**Vorgegebener Text**
-----
Der rassische Antisemitismus wie im Nationalsozialismus, hat sich seitdem gewandelt. Antisemitismus tritt zum Beispiel im Gewand der Israelkritik auf. Das ist seit vielen Jahren verstärkt zu beobachten: „ Der Staat Israel, der dabei als jüdisches Kollektiv verstanden wird, [kann] Ziel solcher [antisemitischer] Angriffe sein”, so das EUMC.

 

Als „Beispiele von Antisemitismus im Zusammenhang mit dem Staat Israel” nennt das EUMC unterschiedliche Motive, die sich teilweise auch bei Günter Grass beobachten lassen:

 

·        „Die Anwendung doppelter Standards, indem man von Israel ein Verhalten fordert, das von keinem anderen demokratischen Staat erwartet und verlangt wird.”

·        „Das Verwenden von Symbolen und Bildern, die mit traditionellem Antisemitismus in Verbindung stehen…, um Israel oder die Israelis zu beschreiben.”

·        „Vergleiche der aktuellen israelischen Politik mit der Politik der Nationalsozialisten.”

(vgl. http://www.european-forum-on-antisemitism.org/working-definition-of-antisemitism/deutsch-german/)

 

Das Regime in Teheran hat mehrfach zur Vernichtung Israels aufgerufen und Experten haben kaum Zweifel an der militärischen Dimension des iranischen Atomprogramms, das diesem Vernichtungswunsch zur Umsetzung verhelfen würde. Dass hingegen Israel wie jeder andere Staat, der bedroht wird, ein Recht auf Selbstverteidigung hat, führt Grass zu einer überspitzten und dämonisierenden Darstellung. Dass Staaten sich zum Souveränitätserhalt gegen Angriffe von außen verteidigen müssen, scheint bei Grass nur im Falle Israels Gegenstand der Kritik zu werden. In diesem Sinne impliziert er doppelte Standards.

Grass malt das Bild eines atomaren Erstschlags und der Auslöschung des iranischen Volkes durch Israel an die Wand. Dieses Schreckensszenario entbehrt jeglicher faktischen Grundlage, weil kein Israeli das je behauptet hat und Israel nicht einmal den Besitz einer Atombombe eingesteht. Täter und Opfer werden so durch Grass verdreht. Der offene Wunsch einer Auslöschung Israels durch das iranische Regime wird auf Israel projiziert. Im Antisemitismus hat so ein projektiver Verfolgungswahn Tradition.
-----
**Material**
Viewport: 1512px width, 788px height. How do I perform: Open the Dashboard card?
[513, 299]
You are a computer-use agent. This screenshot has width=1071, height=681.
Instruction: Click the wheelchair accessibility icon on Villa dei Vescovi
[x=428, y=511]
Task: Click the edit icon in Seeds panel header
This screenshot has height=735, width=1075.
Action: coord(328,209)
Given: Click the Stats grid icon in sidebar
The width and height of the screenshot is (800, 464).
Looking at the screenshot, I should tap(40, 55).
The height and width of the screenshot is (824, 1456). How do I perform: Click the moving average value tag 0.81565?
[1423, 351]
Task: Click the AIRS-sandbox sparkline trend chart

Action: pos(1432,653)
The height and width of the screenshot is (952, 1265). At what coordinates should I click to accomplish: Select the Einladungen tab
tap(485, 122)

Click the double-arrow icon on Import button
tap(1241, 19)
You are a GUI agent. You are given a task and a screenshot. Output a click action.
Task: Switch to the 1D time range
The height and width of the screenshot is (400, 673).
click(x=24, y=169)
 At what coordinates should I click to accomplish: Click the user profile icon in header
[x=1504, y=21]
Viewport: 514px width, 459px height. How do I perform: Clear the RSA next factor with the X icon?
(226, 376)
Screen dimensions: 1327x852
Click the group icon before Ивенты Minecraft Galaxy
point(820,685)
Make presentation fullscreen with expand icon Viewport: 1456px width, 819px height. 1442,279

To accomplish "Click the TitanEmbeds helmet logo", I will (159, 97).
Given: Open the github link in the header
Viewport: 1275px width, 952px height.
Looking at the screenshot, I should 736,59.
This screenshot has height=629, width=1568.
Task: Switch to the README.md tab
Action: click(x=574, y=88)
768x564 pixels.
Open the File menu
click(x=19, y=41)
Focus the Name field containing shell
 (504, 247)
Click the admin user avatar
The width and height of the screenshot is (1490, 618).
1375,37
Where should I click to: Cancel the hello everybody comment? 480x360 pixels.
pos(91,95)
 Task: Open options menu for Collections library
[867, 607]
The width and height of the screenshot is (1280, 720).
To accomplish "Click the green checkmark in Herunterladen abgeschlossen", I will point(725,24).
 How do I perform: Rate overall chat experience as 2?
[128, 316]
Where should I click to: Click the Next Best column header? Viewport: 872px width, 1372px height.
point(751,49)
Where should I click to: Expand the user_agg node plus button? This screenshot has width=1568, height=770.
-----
**Aufgabenstellung**
Führe den Text über Antisemitismus in der Israelkritik von Günter Grass im Anschluss an seinen letzten Satz weiter.

**Ergebnis**
Dass Israel, wie den Juden vorgeworfen wird, sich gegen den „Weltfrieden” zu verschwören, bedient ein altes antisemitisches Narrativ aus den vom zaristischen Geheimdienst gefälschten „Protokollen der Weisen von Zion” und ist Teil einer moralischen Delegitimierung. Der tatsächliche Auslöschungswunsch durch das menschenverachtende Regime im Iran wird dagegen zum „Maulheldentum” bagatellisiert.

Wenig Phantasie bedarf es, um bei Grass eine Gleichsetzung der aktuellen israelischen Politik mit dem Nationalsozialismus auszumachen. Gefährdung des „Weltfriedens”, „Auslöschung” und „Gleichschaltung” sind Begriffe aus dem Nazi-Vokabular, die nun aber auf Israel und die deutschen Medien übertragen werden. Das entspricht einer Strategie der Delegitimierung.

Während zwischen einem euphemistisch umschriebenen „Maulhelden”, also Ahmadinejad, und der von ihm unterjochten iranischen Bevölkerung zu Recht unterschieden wird, tritt Israel bei Grass nur als Kollektivsubjekt in Erscheinung. Auch das ist bedenklich.

Grass gibt vor, ein Tabu zu brechen, in dem er Israel kritisiert und sich so angeblich dem Vorwurf des Antisemitismus aussetze. Der Vorwurf, es gebe Denkverbote, ist Teil einer Opferinszenierung. Israel wird jedoch sehr häufig in den Medien kritisiert, was Grass ignoriert. Doppelte Standards, Delegitimierung und Dämonisierung haben nichts mit (legitimer) politischer Kritik zu tun.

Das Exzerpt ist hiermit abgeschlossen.